# LR/Mogrify 2 no longer works - a chicken and/or egg situation.



## gws_m (Dec 10, 2020)

Hi, 

I have relied quite extensively on the capability offered by this export plugin. A few days ago, prior to the latest LRC update and the fact that I also just installed Big Sur all was fine. 

Now it does not work and it gives an error about magick not being safe.

Wondering if anyone has found a way of making it work?

Thanks


----------



## johnrellis (Dec 10, 2020)

It's running afoul of the new Mac OS security. See this post for how to stop Mac OS from screaming:
https://community.adobe.com/t5/ligh...-and-catalina-ios/m-p/10742442?page=1#M163514


----------



## gws_m (Dec 13, 2020)

johnrellis said:


> It's running afoul of the new Mac OS security. See this post for how to stop Mac OS from screaming:
> https://community.adobe.com/t5/ligh...-and-catalina-ios/m-p/10742442?page=1#M163514


Thank you - do we know if this would work with Mac OS Big Sur?


----------



## Johan Elzenga (Dec 13, 2020)

What stops you from trying if it works?


----------



## clee01l (Dec 13, 2020)

gws_m said:


> Thank you - do we know if this would work with Mac OS Big Sur?


AFAIK, Apple changed their security model in Catalina and made no additional  changes to security in BigSur.   LR/Mogrify was last updates to version 5.10 in Jan 2019 and Catalina came out in October 2019.   So if you are running v5.10 you should be fine just fixing the security issue, 
​


----------



## johnrellis (Dec 13, 2020)

gws_m said:


> Thank you - do we know if this would work with Mac OS Big Sur?


Yes.


----------



## Denis de Gannes (Dec 13, 2020)

I am also not able to use Morgrify Plugin with LrC and macOS 11. 
See the screen capture for the error message.

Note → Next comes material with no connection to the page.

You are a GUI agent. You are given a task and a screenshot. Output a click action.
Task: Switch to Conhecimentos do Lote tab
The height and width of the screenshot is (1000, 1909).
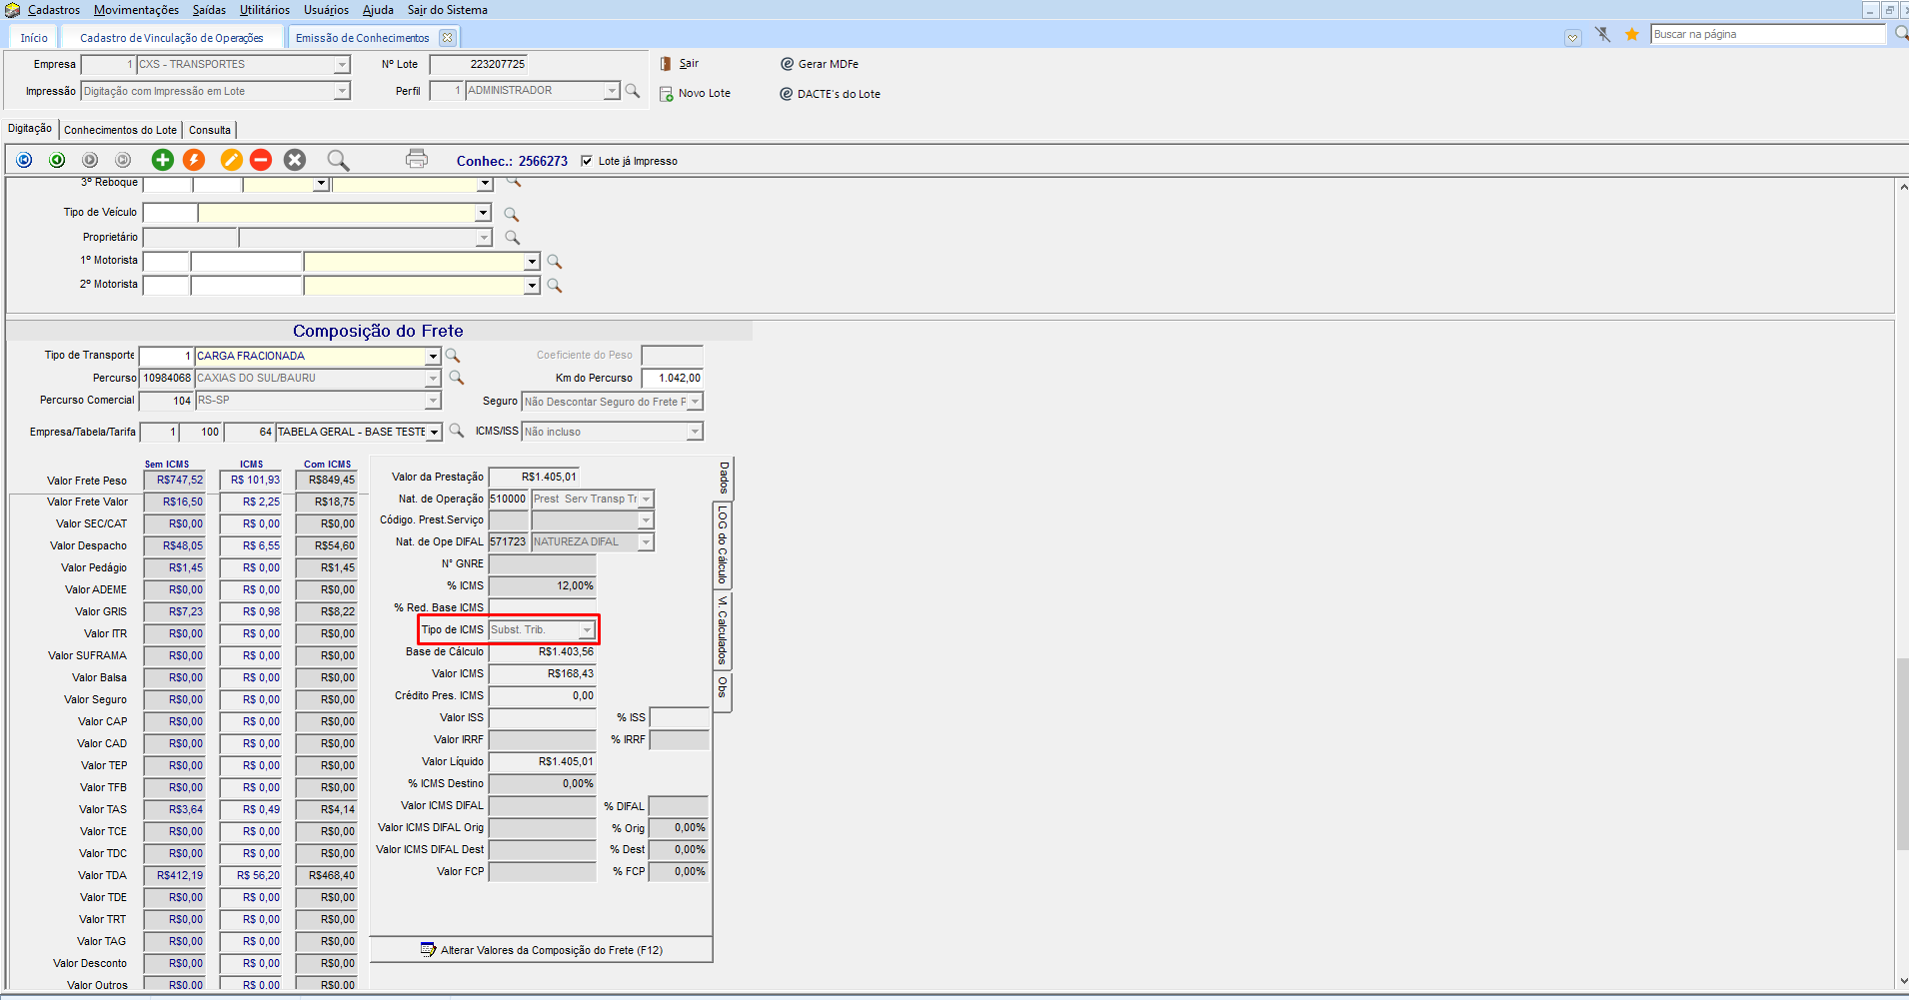pos(120,130)

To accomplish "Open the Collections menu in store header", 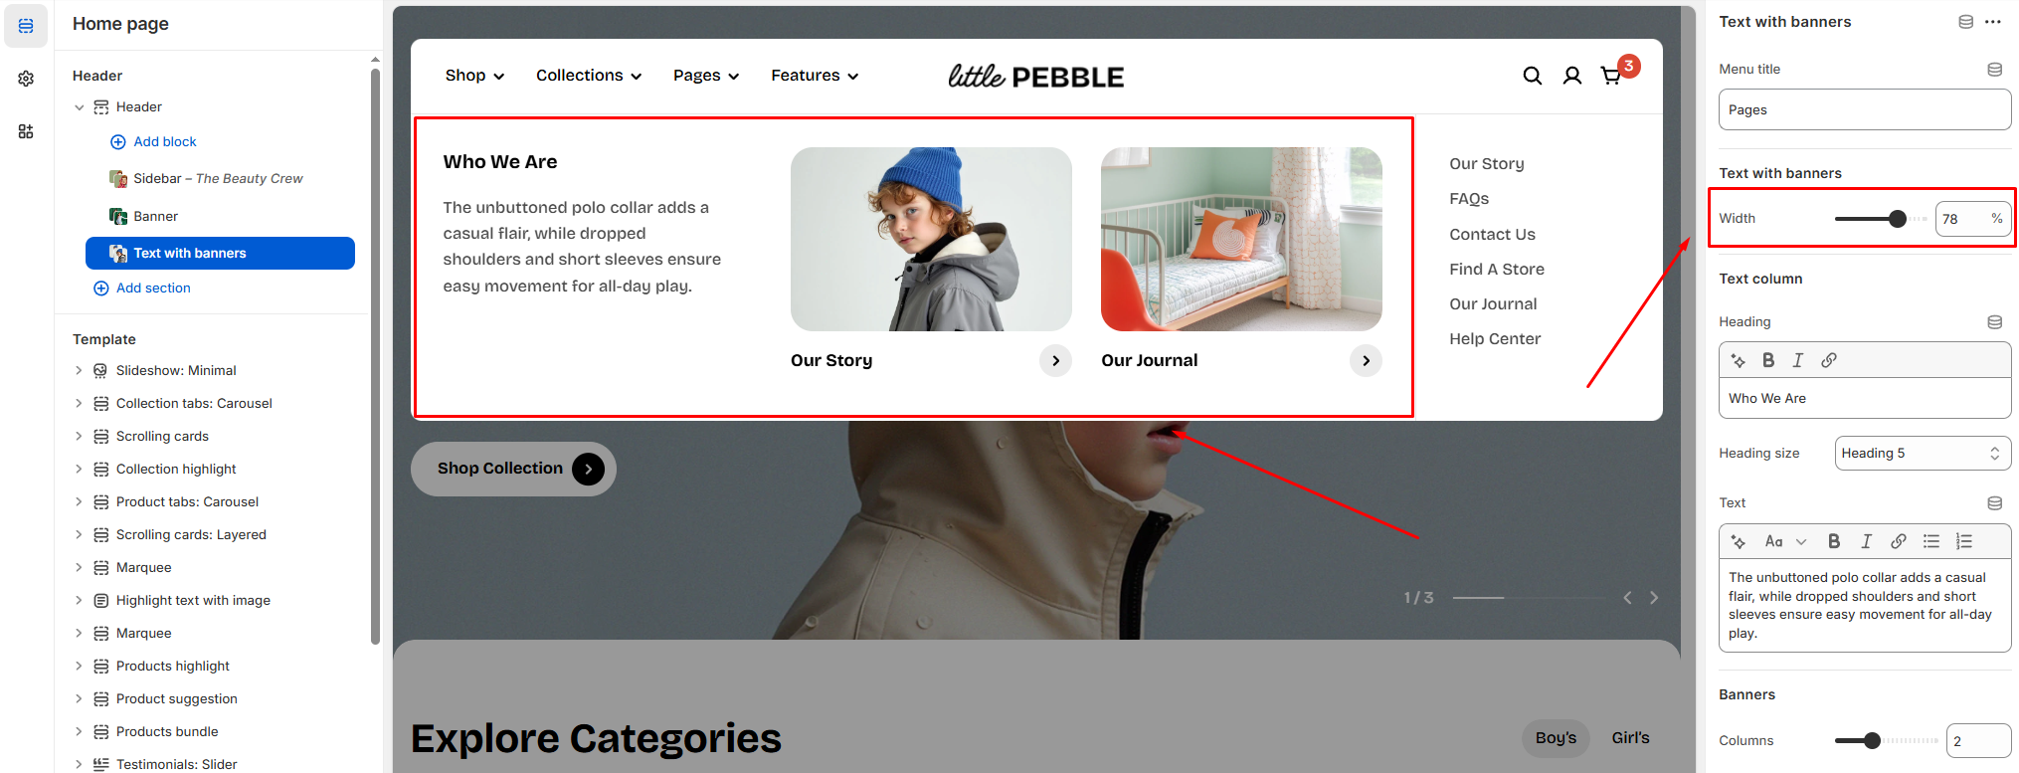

Unable to adjust anything in Apple preferences Security and Privacy.


----------



## Denis de Gannes (Dec 13, 2020)

I also just saw this text message on my desktop. I also sent a message to Tim at photographers toolbox to see if he has any comments.


----------



## johnrellis (Dec 13, 2020)

See step 2 of this post:
https://community.adobe.com/t5/ligh...-and-catalina-ios/m-p/10742442?page=1#M163514


----------



## Denis de Gannes (Dec 14, 2020)

Thanks John, I will try to sort this out tomorrow morning .


----------



## gws_m (Dec 14, 2020)

johnrellis said:


> Yes.


Thanks - I did manage to make it work. All good now.


----------



## Denis de Gannes (Dec 15, 2020)

johnrellis said:


> See step 2 of this post:
> https://community.adobe.com/t5/ligh...-and-catalina-ios/m-p/10742442?page=1#M163514


Works for me on my system macOS 11.1 Big Sur. Thanks for posting that fix, John.


----------



## johnrellis (Dec 16, 2020)

Glad it's working for you again.


----------



## jont-uk (Jun 8, 2021)

great update - thanks @johnrellis - just needed to setup LRMogrify for dual watermarking before setting out for concert shooting this weekend and horrified to find out it wasn't working on Big Sur and/or M1 ... the 'step 2' fix worked for my M1 MBP so hopefully good to go


----------